Of the two, the group decided on Russia as the most suitable source for the reintroduced birds.

"Genetic tests suggest the Russian birds are more closely related to the extinct British population," said Patrick Osborne, a professor of environmental science at Scotland's University of Stirling, who is working on the reintroduction program.

He says Spain's great bustards have been isolated by the Pyrenees since the last ice age so are genetically distinct from populations elsewhere in Europe.

Anatoly Khrustov, director of the Saratov branch of the Institute of Ecology and Evolutionary Problems, is coordinating the Russian side of the project.

He says even bustards that roam the Russian steppes aren't free from human pressures.

"Bustards are cautious of things like cars but can be quite friendly towards farmers on slow-moving vehicles," said Khrustov. "Farmers have been known to make the most of this—and take the odd one home for the pot."

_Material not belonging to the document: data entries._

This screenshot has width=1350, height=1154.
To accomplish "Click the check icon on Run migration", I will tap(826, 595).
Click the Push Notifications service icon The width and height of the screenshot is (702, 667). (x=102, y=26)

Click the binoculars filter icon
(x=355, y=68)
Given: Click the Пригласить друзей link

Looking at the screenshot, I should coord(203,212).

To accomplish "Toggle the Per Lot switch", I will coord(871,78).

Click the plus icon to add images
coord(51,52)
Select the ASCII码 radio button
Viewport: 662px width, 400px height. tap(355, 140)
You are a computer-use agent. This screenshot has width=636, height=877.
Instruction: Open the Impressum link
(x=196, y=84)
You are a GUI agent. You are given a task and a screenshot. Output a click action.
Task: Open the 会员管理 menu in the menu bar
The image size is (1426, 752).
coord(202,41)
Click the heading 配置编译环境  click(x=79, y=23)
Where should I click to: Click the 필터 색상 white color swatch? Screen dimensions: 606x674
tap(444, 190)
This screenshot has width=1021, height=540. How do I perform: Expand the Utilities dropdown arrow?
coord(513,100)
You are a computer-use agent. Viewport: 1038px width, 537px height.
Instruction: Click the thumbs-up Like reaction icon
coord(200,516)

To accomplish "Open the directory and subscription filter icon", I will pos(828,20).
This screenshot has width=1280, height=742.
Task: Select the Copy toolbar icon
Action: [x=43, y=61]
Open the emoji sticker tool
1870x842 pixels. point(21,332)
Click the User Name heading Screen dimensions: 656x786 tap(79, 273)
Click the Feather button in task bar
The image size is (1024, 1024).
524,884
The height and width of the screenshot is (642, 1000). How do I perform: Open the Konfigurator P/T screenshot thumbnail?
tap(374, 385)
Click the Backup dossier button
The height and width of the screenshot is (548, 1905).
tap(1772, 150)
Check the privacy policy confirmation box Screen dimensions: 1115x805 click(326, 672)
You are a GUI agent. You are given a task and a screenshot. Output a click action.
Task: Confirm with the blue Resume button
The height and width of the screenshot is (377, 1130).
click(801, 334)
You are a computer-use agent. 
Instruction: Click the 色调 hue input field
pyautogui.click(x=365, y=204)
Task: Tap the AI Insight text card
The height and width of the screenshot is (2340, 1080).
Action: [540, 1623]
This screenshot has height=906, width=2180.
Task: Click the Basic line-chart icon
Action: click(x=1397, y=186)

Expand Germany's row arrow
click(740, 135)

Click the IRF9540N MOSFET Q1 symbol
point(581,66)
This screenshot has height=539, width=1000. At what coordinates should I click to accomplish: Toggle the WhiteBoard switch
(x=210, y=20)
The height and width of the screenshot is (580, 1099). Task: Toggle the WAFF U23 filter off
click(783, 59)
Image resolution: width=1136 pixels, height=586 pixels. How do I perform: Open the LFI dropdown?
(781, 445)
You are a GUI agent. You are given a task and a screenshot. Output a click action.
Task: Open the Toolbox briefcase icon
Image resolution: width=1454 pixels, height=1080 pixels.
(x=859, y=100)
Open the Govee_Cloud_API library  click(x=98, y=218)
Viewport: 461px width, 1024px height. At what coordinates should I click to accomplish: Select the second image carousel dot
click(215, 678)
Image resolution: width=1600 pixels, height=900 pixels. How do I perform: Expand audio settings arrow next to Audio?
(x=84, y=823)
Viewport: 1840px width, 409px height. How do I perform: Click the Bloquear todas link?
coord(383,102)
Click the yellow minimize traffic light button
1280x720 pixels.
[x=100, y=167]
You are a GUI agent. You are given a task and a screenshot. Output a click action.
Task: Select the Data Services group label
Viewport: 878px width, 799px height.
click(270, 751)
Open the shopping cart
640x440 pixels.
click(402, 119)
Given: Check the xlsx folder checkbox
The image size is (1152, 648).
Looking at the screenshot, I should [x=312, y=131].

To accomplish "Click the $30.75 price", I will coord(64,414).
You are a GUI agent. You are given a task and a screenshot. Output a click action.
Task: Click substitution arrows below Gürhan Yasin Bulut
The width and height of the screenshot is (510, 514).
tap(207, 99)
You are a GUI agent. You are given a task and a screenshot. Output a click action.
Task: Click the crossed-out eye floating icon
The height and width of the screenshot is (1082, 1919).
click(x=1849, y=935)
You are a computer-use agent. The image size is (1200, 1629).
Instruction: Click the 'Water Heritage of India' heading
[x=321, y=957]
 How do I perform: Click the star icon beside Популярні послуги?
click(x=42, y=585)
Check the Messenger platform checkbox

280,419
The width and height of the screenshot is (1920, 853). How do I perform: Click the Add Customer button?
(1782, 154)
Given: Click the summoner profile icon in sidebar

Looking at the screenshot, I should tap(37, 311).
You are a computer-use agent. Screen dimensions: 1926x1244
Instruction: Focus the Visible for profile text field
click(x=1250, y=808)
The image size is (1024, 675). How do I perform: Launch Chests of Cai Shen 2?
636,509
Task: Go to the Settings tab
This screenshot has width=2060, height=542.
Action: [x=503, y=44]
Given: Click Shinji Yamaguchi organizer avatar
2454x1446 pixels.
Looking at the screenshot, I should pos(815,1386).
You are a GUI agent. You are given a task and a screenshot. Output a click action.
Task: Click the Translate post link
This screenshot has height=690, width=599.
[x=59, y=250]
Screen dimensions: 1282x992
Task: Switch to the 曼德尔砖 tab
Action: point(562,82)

Nevertheless, he says, conservation efforts in the Saratov region have been quite successful, with the local population numbering between 5,000 and 6,000 birds. Farmers have helped by marking out nests in their fields so eggs threatened by agricultural vehicles can be moved to safety.

Twenty chicks reared by Khrustov and his colleagues will be flown to England this summer. In the future, more will follow.

"Our objective is to bring over 200 birds, which should be enough to establish a permanent population in the longer term," Osborne said.

Set Free

The birds will spend 30 days in quarantine followed by a brief acclimatization period in a release pen before being set free. Human contact will be kept to a minimum to increase the bustards' chances of survival in the wild.

Once on Salisbury Plain, the birds will be heavily protected by armed troops, tanks and helicopter gunships—in fact, the full might of the British military.

That's because Salisbury Plain is the country's main army training area—covering over 38,000 hectares (94,000 acres) of wildlife-rich habitat. The dangers of live firing and unexploded shells mean much of the plain is off-limits to civilians—a "no man's land" where vulnerable grassland plants and animals are left largely undisturbed.

"The core area for the released birds will be the area used by the military and the surrounding farmland," said Waters. "The habitat favored by the birds is a mixture of open grasslands, which they need for feeding and display, and arable crops, which they use for nesting."

Waters hopes the bustards will help boost tourism in this rural area, saying: "There's so much more to Salisbury Plain than Stonehenge."

Certainly, a male great bustard in full breeding display is an exhilarating sight.

Known as the "balloon display," the bird twitches up its long white whiskers so they look like an extravagant, waxed moustache. It then launches into a series of strange contortions.

Head and tail arch back until they meet, the wings swivel upside down, while the neck and chest balloon out. The bird seems to turn itself inside out—into something resembling a giant white powder puff. Female bustards aren't the only onlookers seduced by the spectacle.

"The missing jewel in the crown of Britain's natural heritage," is how David Waters describes the great bustard. Jewel or powder puff, Britain's bird watchers should soon be flocking to Salisbury Plain.